February 22, 2006

Pew Hispanic Center Survey of Mexicans Living in the U.S. on Absentee Voting in Mexican Elections

Appendix 1: Background on Voting by Mexicans Abroad

Proposals to allow voting by Mexicans living outside the country to vote began circulating in Mexican political and academic circles at least a decade ago as the country undertook a reform of its electoral system and the migrant population in the United States boomed. The subject gained urgency under President Vicente Fox, who was elected in 2000. In a departure from his immediate predecessors, Fox regularly extolled the virtues of Mexicans who left the country for jobs abroad, calling them “heroes” for their hard work and for the large sums of money they sent home in remittances. Mexico received $20 billion in remittances, the great majority from the United States, in 2005, according to the Bank of Mexico.

The Fox administration also aggressively courted Mexican community organizations, hometown associations and business groups in the U.S., giving them opportunities to visit Mexico and make their views known. For example, the Foreign Ministry created a special “Consultative Council” of 105 elected representatives of Mexicans living in the United States and Mexico abroad which holds regular meetings with government officials, including the president. These efforts established a venue for lobbying in favor of absentee voting by Mexicans in the U.S.

In February 2005, the Mexican Chamber of Deputies, the lower house of Congress, overwhelmingly approved a law permitting absentee voting by Mexican living outside the country for the first time. Several objections were raised by the IFE, an independent body that organizes and oversees elections, regulates campaign spending and counts votes.

In particular, the IFE objected to provisions of the law that would have allowed Mexicans to register as voters abroad. It complained that that it would be logistically impossible to conduct the registration process with the same care and scrutiny normally applied to prevent fraud. In Mexico, voters must present proof of residence and identity to a local office of the elections institute and wait 20 days while the information is verified before collecting their electoral credential.

A compromise solution developed in the Senate that would allow Mexicans to cast absentee ballots only if they had already registered to vote in Mexico and had a valid electoral credential in their possession. The Senate and the Chamber of Deputies approved the legislation with these provisions in June and Fox signed it into law on August 31. At the time, Fox compared it to the granting of suffrage to women in 1953 and declared that Mexico was for the first time honoring the core democratic principle of “one citizen, one vote.”
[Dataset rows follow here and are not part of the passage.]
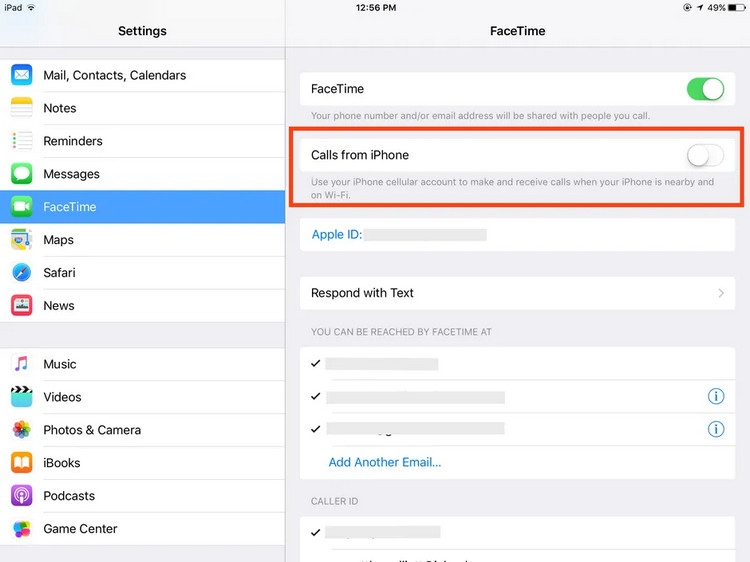This screenshot has width=750, height=562.
Task: Select the Reminders list icon
Action: [x=22, y=141]
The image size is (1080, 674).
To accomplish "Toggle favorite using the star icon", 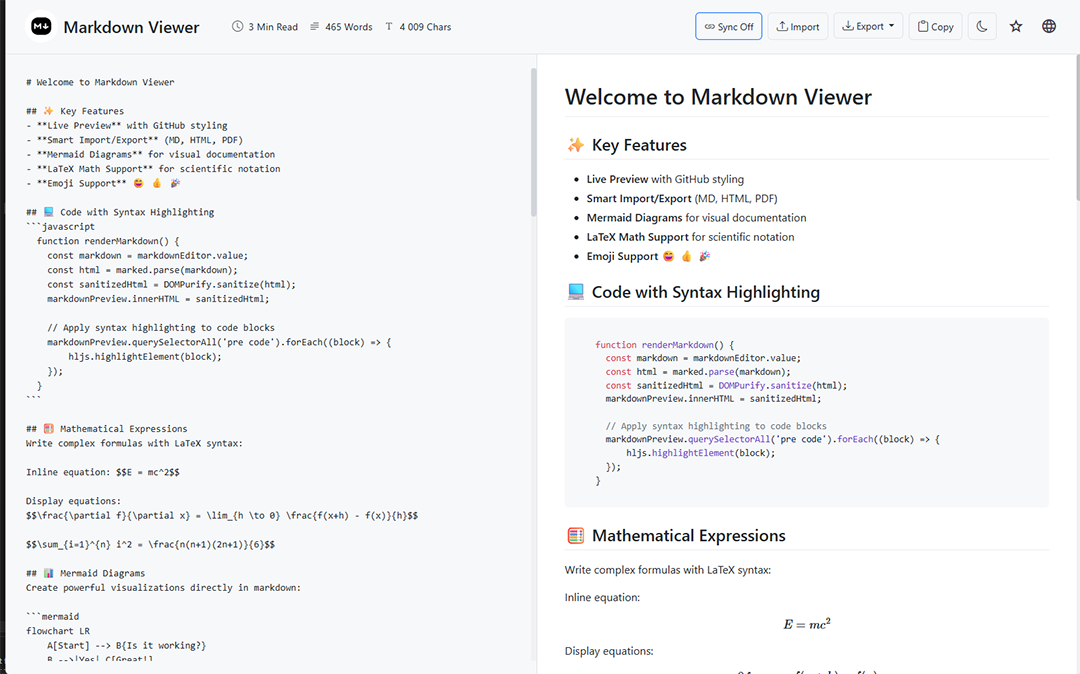I will click(x=1016, y=25).
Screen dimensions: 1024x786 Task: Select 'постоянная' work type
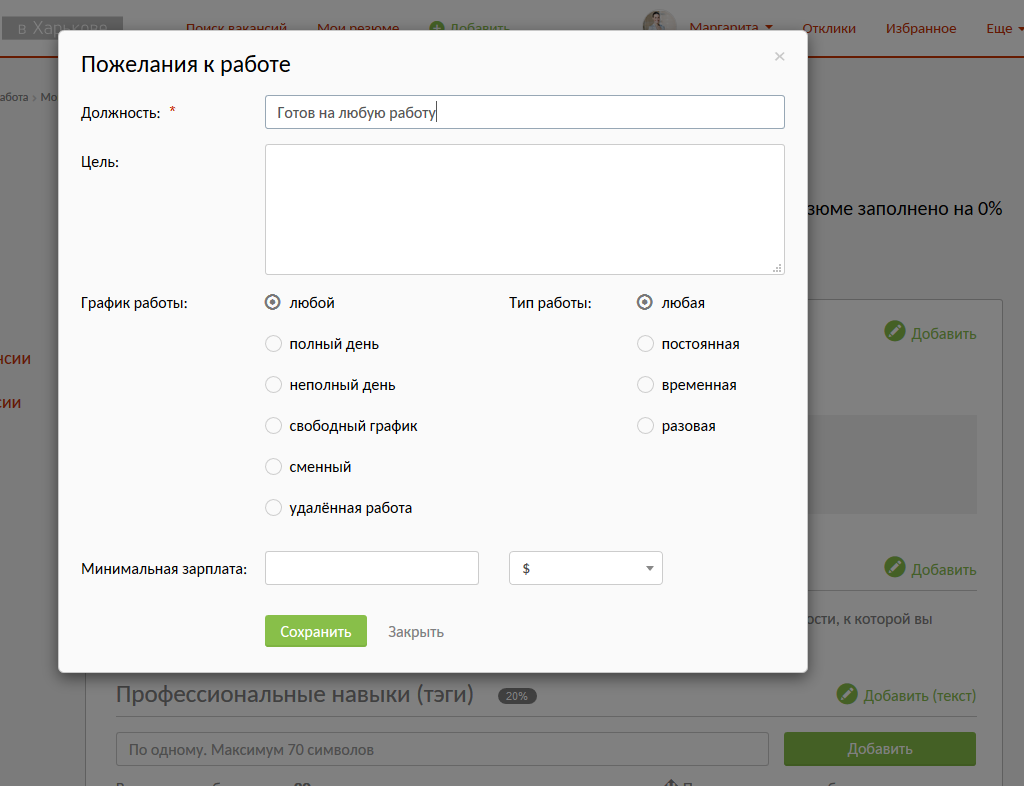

The law established an application period for absentee ballots from October 1, 2005 to January 15, 2006. It required applicants to provide photocopies of their voting credential as well as a document, such as a lease or utility bill that established their residential address abroad. The law also required that the applications be dispatched to Mexico only by registered mail.

Some leaders of Mexican organizations in the U.S. objected that the requirements were burdensome even for voters with the electoral credential. Many recent immigrants share housing and do not have documentation showing their home addresses. Mailing the application required going to a U.S. post office and paying $8 for the registered mail, in addition to postage. (Reforma, January 8, 2006, “Objecta Red ‘Obstáculo’ de IFE a Voto Exterior”) Doing so, and filling out a form that required a name and home a address, might be especially troublesome for the many Mexicans who are living in the United States illegally.

On November 7, 2005, Cándido Morales, director of the Institute of Mexicans Abroad, a branch of the Foreign Ministry, urged the elections institute to undertake a massive public information campaign among Mexicans in the U.S. The small number of applicants for absentee ballots—at the time only 733 had been received—reflected lack of familiarity with the application procedures, he argued. “I believe that the interest is there; what’s happening is that the information is not reaching them,” Moralies said. (La Opinion, November 8, 2005, “Acusan al IFE de Falta de Pormocíon del Voto Postal”.)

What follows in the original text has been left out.